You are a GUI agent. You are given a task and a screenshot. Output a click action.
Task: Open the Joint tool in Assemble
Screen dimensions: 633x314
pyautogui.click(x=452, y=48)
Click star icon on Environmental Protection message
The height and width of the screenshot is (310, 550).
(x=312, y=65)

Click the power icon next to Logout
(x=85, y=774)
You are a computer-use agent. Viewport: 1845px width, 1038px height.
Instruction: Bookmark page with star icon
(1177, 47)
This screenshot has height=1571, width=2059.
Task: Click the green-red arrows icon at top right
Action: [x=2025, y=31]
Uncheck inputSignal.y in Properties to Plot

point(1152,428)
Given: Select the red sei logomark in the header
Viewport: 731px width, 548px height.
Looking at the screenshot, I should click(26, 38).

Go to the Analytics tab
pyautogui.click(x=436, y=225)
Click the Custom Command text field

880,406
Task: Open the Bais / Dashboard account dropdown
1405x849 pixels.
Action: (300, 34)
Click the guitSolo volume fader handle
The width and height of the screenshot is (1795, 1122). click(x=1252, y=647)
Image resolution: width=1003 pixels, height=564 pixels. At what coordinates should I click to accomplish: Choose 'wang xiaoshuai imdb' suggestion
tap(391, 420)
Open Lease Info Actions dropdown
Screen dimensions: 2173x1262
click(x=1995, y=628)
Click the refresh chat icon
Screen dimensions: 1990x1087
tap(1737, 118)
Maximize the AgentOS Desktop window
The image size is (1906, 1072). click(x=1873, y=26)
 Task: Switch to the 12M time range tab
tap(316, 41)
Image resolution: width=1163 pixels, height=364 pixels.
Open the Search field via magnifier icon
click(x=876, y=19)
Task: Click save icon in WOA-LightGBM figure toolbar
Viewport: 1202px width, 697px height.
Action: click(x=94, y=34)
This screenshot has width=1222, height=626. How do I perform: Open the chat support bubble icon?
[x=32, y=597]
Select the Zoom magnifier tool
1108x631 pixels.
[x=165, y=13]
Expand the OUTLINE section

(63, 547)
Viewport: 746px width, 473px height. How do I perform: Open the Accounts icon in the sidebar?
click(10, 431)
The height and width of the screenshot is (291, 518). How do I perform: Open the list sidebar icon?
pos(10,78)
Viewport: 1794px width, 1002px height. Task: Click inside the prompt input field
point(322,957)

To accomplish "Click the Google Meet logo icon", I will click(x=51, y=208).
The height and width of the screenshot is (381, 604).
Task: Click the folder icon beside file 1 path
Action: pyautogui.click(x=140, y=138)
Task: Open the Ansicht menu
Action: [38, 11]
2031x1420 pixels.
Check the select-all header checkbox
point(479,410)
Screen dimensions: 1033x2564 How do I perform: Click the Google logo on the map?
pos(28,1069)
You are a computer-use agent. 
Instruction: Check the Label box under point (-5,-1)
******
Scan the listing above. Collect all lines with the word "computer".

You are a computer-use agent. Viewport: 1845px width, 1038px height.
You are a computer-use agent. 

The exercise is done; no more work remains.